Claude Lanzmann émeut avec «Le dernier des injustes»
CINEMA•Le réalisateur de «Shoah» signe un nouveau documentaire puissant et nécessaire sur une figure controversée de la Seconde Guerre mondiale...Caroline Vié
Le Dernier des injustes, qui sort ce mercredi dans les salles, n’est pas un documentaire comme les autres. Claude Lanzmann clôt avec ce film l’œuvre d’une vie consacrée à témoigner du massacre des Juifs par les Nazis.
Un personnage controversé
Le réalisateur de Shoah et de Sobibor, 14 octobre 1943, 16 heures reprend l’interview que lui avait accordé, en 1975, le très controversé ancien Grand Rabbin de Vienne Benjamin Murmelstein (1905-1989). Ce dernier était le «doyen des Juifs» dans ce que les Nazis avait baptisé le «Conseil des anciens», groupe chargé d’assurer leur liaison avec les prisonniers au camp de Theresienstadt. Lanzmann n'avait pas utilisé ces rushes dans Shoah, mais les avait confiés au musée de l’Holocauste de Wahsington et ne s’est senti près à retravailler dessus que près de quarante ans plus tard.
Pourtant, la rencontre du jeune Lanzmann avec cet homme est passionnante. «On n’avait pas le temps de penser», dit-il provoquant chez le spectateur un mélange de fascination, de dégoût et de sidération. D’autant que Benjamin Murmelstein est incroyablement charismatique.
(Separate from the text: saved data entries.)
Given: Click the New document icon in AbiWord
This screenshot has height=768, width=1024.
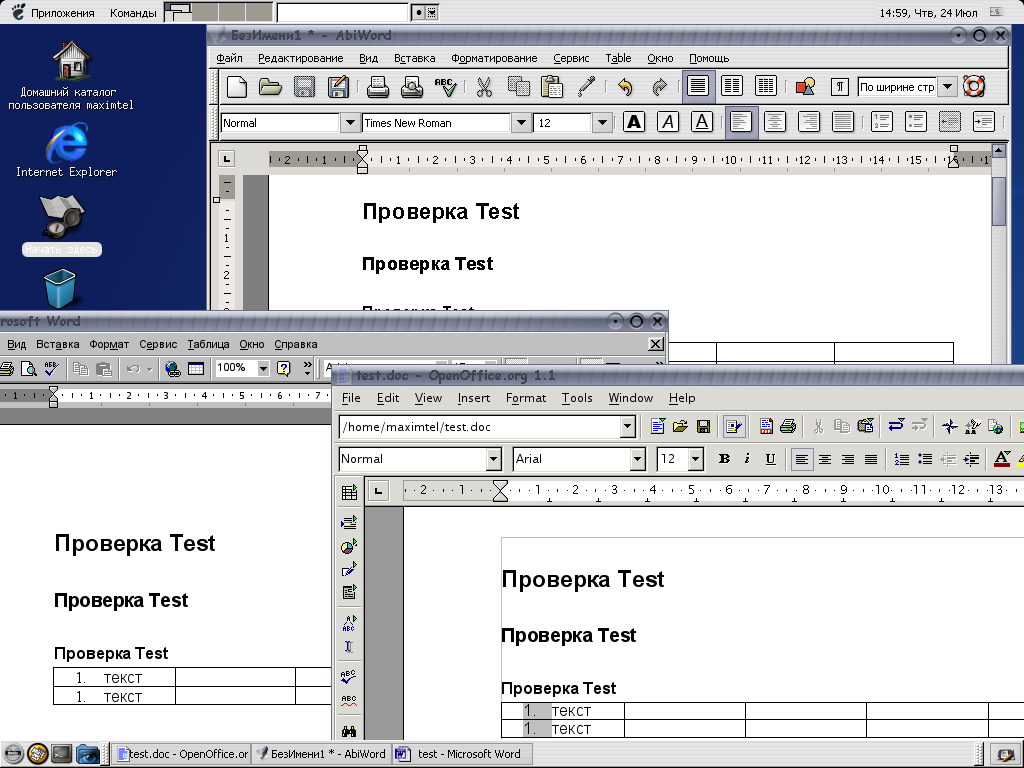Looking at the screenshot, I should pos(237,87).
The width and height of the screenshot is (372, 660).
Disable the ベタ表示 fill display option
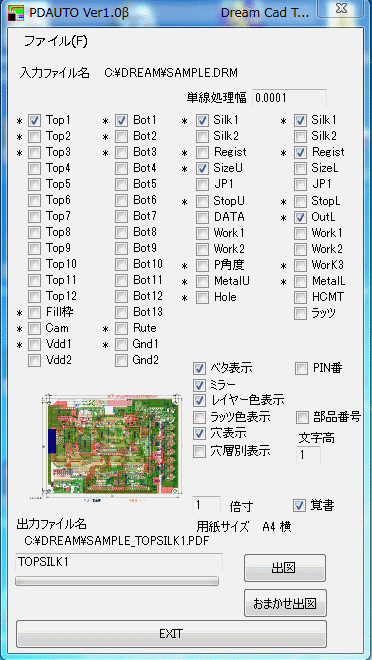click(x=199, y=369)

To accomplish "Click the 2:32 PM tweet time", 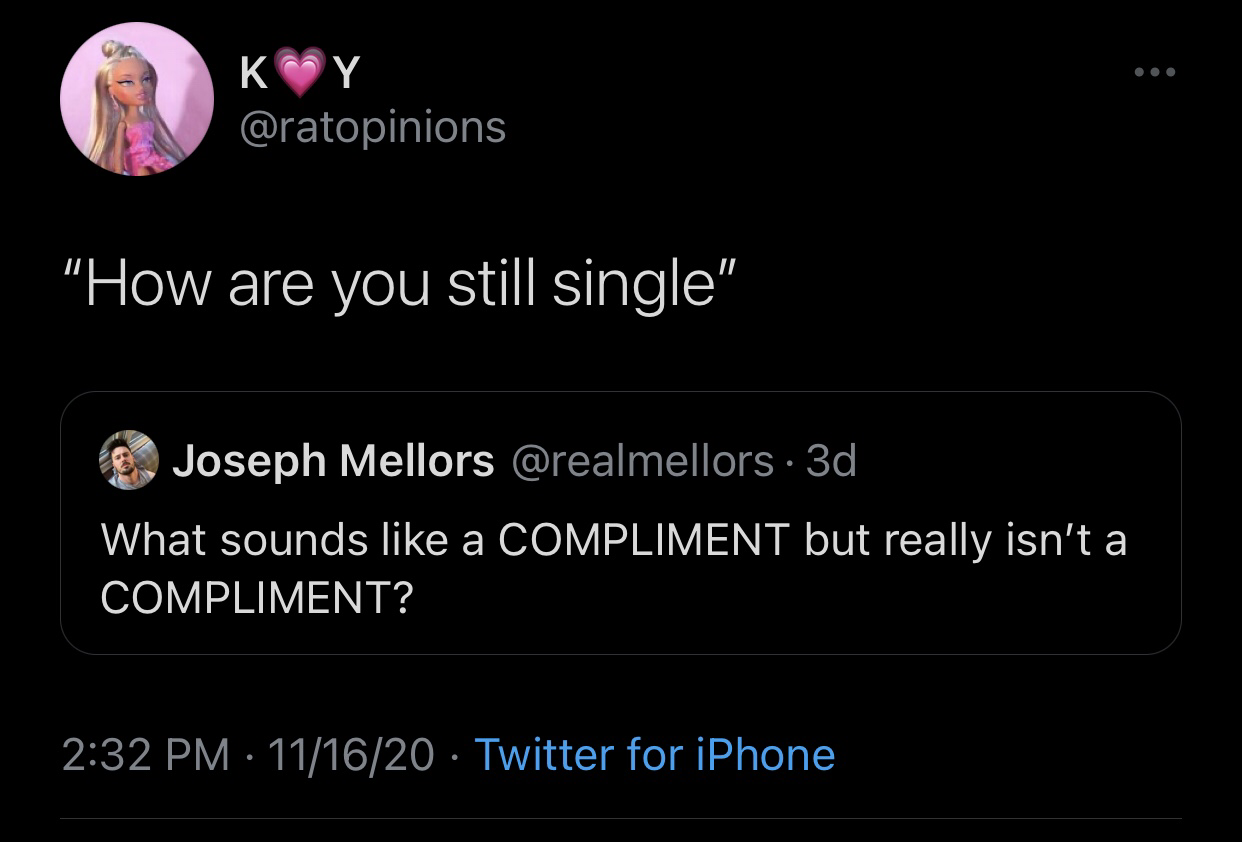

On reste stupéfait devant sa façon de raconter comment il composa pendant sept années, avec un homme qu’il qualifie de «démon». L’ambiguïté de celui qui malgré tout, sauva une partie de ses coreligionaires apparaît alors de façon éclatante.
L’œuvre d’une vie
Redécouvrir Claude Lanzmann presque gamin dans les années 1970, puis le retrouver aujourd’hui en papy chenu dans le camp, «lieu sinistre d’une inoubliable beauté » qu’il revisite, émeut aux larmes. Par delà la force de son propos, c’est une vie consacrée à la mémoire que révèle ce nouveau film. On aimerait que ce documentaire aride, certes un peu long (3h40), mais bouleversant, ne soit pas son dernier.